--- The task ---
From the data below, return the exact lines starting at the line containing "Given: Open the" and ending at the line containing "This screenshot has height=1178, width=901.", both included, and nothing else.

--- Data listing ---

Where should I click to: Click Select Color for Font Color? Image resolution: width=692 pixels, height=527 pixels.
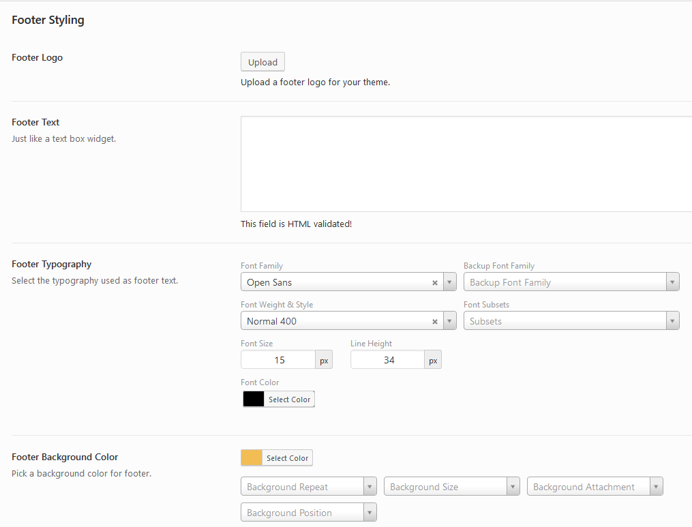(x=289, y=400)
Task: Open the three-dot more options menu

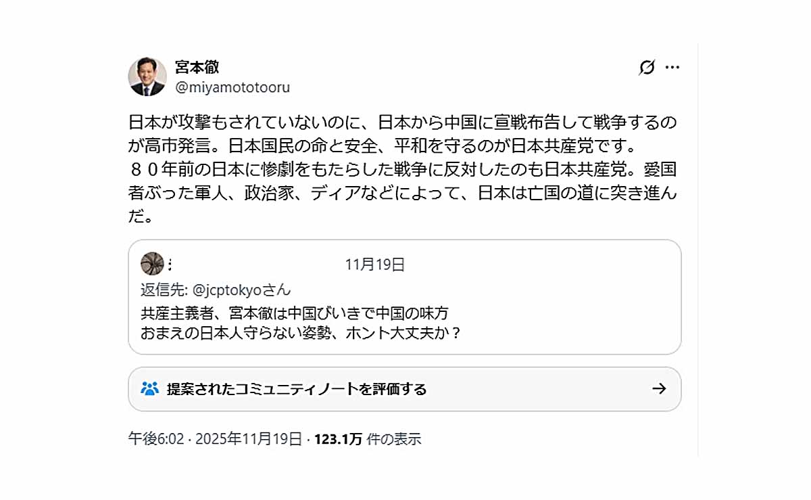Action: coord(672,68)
==
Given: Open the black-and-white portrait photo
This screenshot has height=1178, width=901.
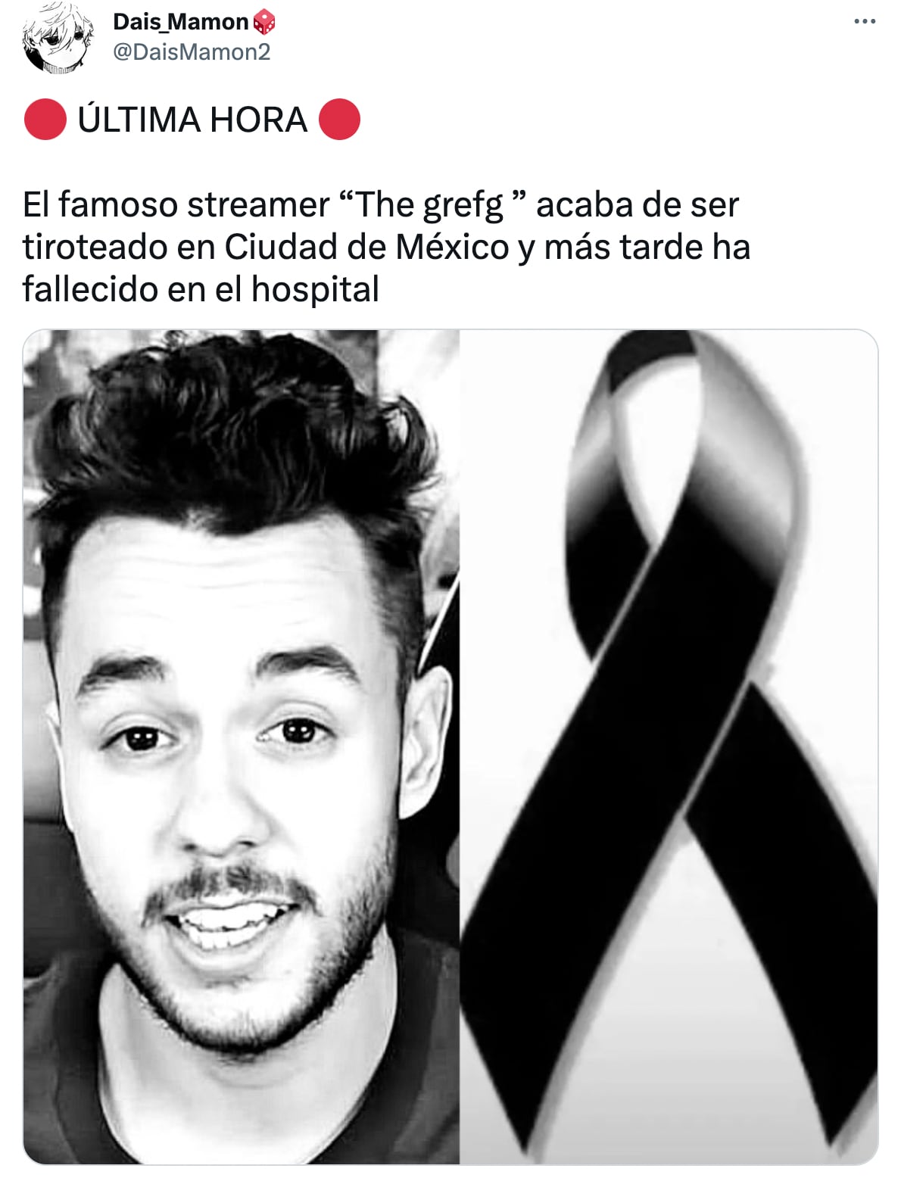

--- Solution to this problem ---
Given: Open the black-and-white portrait photo
This screenshot has height=1178, width=901.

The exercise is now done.